### WHAT IS REQUIRED
Repeat the following entries verbatim, apart from the pictures.

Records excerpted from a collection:

....

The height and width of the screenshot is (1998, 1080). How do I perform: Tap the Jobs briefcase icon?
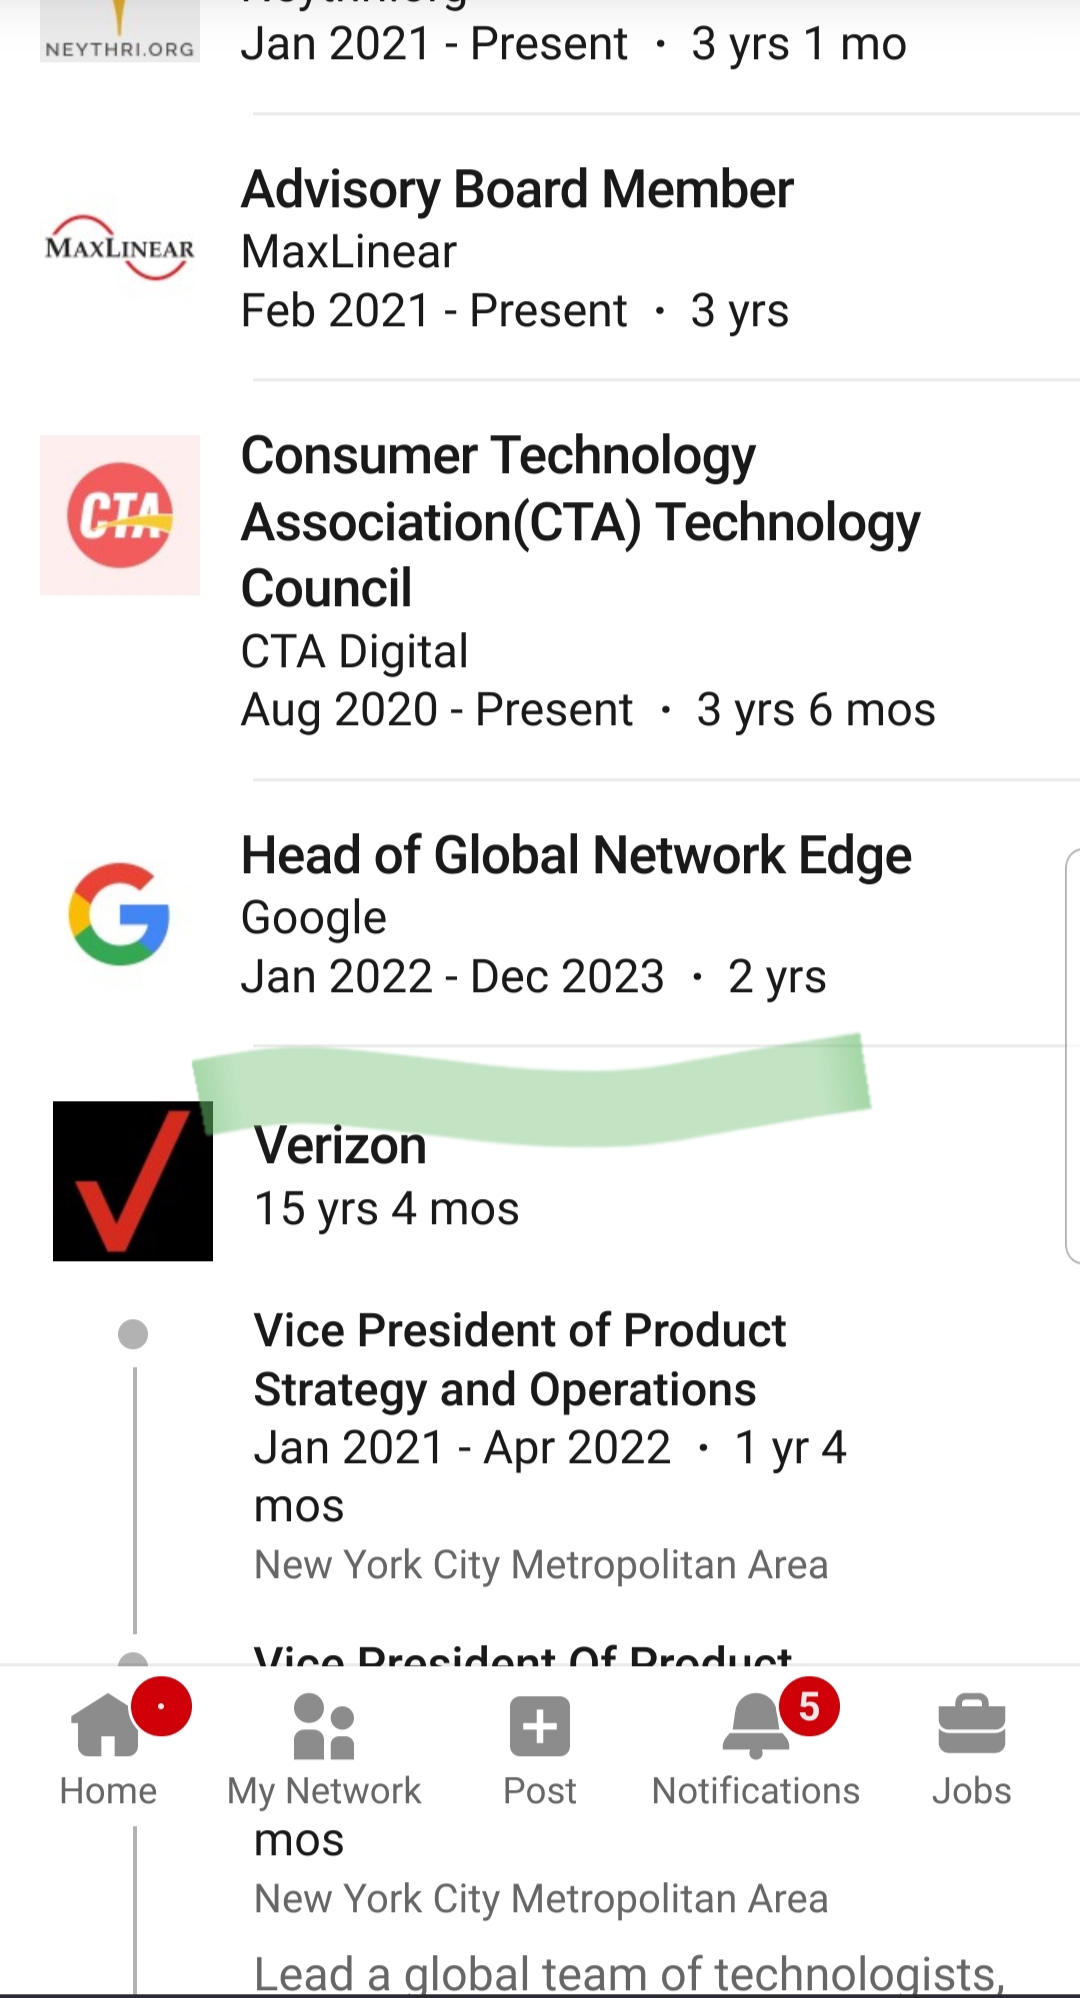(x=971, y=1726)
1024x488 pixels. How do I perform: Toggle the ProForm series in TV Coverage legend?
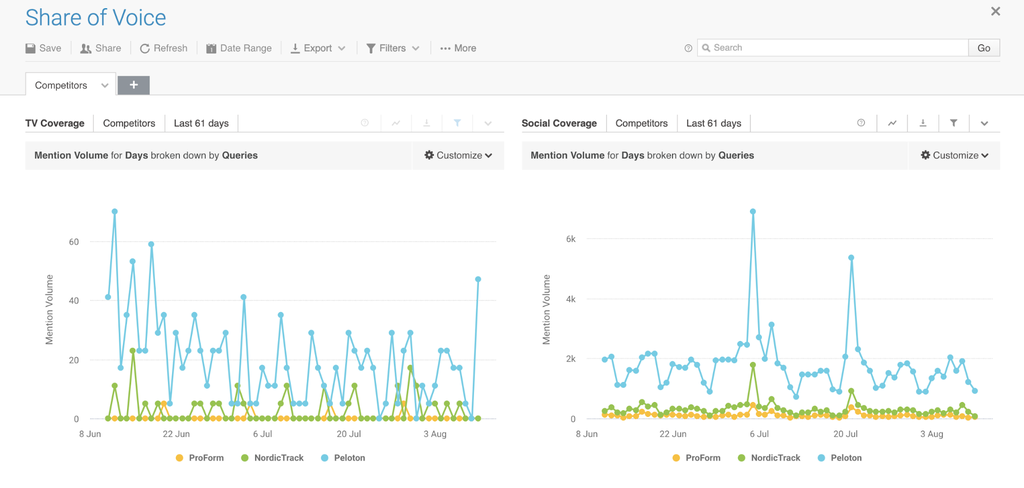tap(200, 458)
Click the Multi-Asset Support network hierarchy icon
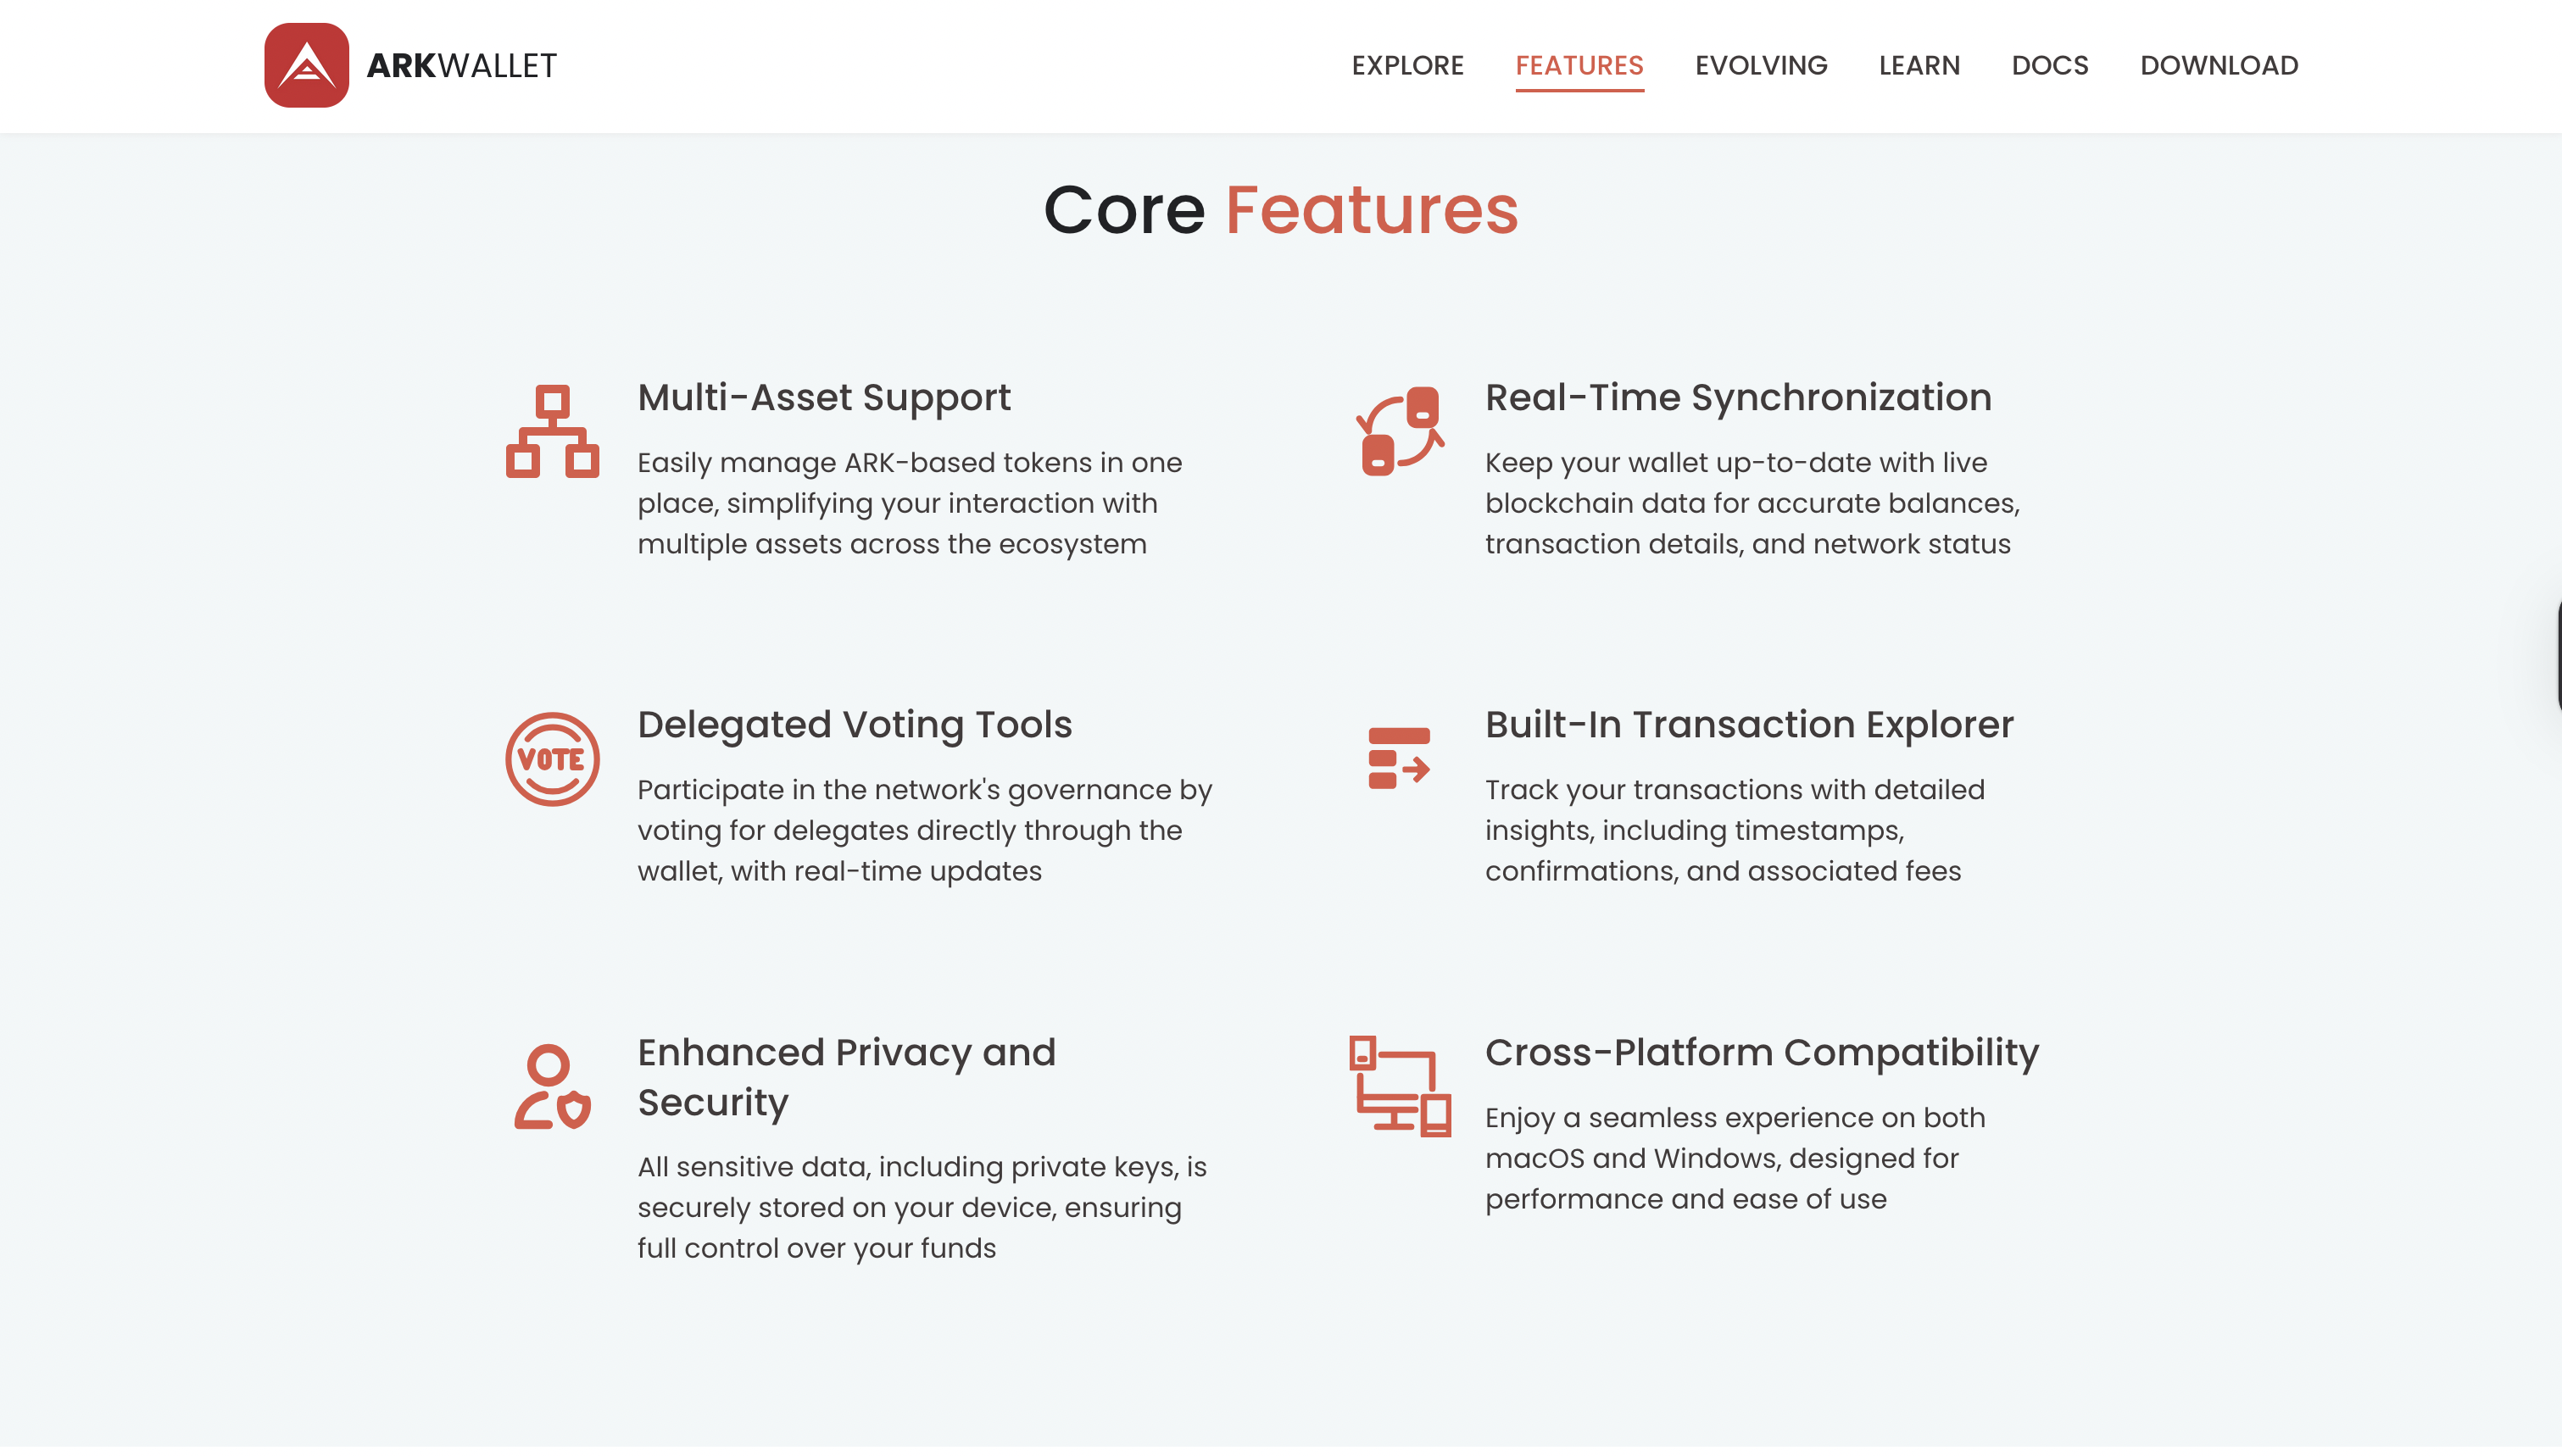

....

### RESPONSE
The height and width of the screenshot is (1998, 1080). How do I perform: Tap the Jobs briefcase icon?
(x=971, y=1726)
1024x488 pixels. How do I perform: Toggle the ProForm series in TV Coverage legend?
tap(200, 458)
Click the Multi-Asset Support network hierarchy icon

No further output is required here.